At a glance
ClinicalIndex Comparison RecordStandardized by ClinicalIndex from the ClinicalTrials.gov record · verify against the source.
A Three Arm Prospective Clinical Evaluation of Three FDA-approved Intraocular Lenses Designed to Improve Distance, Intermediate and Near Vision Following Lens Extraction
In Brief
A Phase 4 clinical trial evaluating Crystalens AO, ReSTOR 3.0, and 1 other intervention for Cataract.
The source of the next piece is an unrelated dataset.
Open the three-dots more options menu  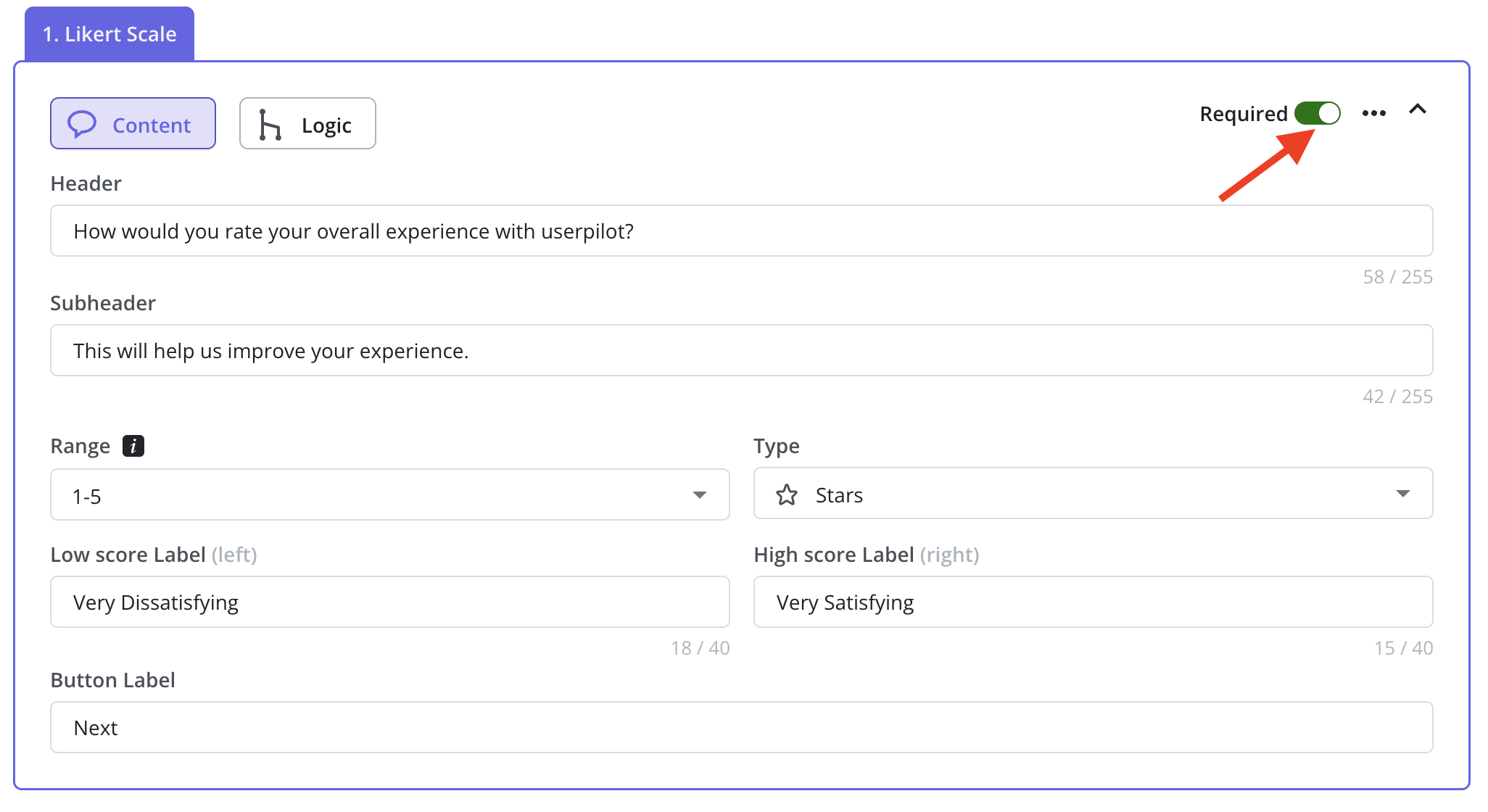point(1373,113)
Completed, enrolled 93 participants across 1 site.
Detailed Summary
The objective of this study is to compare the contrast sensitivity, high and low contrast visual acuity (VA), glare meter outcomes, and subject satisfaction with three different FDA-approved intraocular lenses (IOLs) designed to improve distance, intermediate, and near vision following lens extraction in adults at least 40 years of age.
Study Details
Timeline
Interventions
Bausch \& Lomb model silicone multi-piece accommodating IOL.
An aspheric multifocal IOL (Alcon Laboratories) combines the functions of an apodized diffractive region and a refractive region.
The Tecnis Multifocal foldable hydrophobic acrylic IOL, Model ZMA00 (Abbott Medical Optics), is an ultraviolet light-absorbing posterior chamber IOL.